--- Extract provided ---

Gotcha, thanks for the background.
I think as long as you can preserve the same level of compatibility with
the other lexicoders, this would be a nice addition. If it's an itch you
want to scratch, others probably will want to do the same too :)
Keith probably knows the most about what current works off the top of
his head (since he wrote the Lexicoders, IIRC), but I imagine he's
taking some time off work and isn't watch the list mailing list closely.
If you get stuck with how to implement this, let me know and I can try
to poke around at the implementation too.
Adam J. Shook wrote:
Hi Josh,
Thanks for the advice. I'm with you on using the CQ and Value instead
of putting the whole map into a Value, but what I am working on is using
the relational model of mapping data to Accumulo and expects the value
of the cell to be in the Value. Certainly some optimization
opportunities by using the 'better' ways for storing data in Accumulo,
but I'd like to get this working before diving into that rabbit hole.

--- Written request ---
Repeat the mailing list reply about lexicoders word for word from "I think as long" to "mailing list closely.".

[Text and element pointing records]
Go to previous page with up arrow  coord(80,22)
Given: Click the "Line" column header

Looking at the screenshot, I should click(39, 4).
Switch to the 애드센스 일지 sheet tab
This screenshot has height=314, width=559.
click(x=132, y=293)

--- Correct output ---
I think as long as you can preserve the same level of compatibility with
the other lexicoders, this would be a nice addition. If it's an itch you
want to scratch, others probably will want to do the same too :)
Keith probably knows the most about what current works off the top of
his head (since he wrote the Lexicoders, IIRC), but I imagine he's
taking some time off work and isn't watch the list mailing list closely.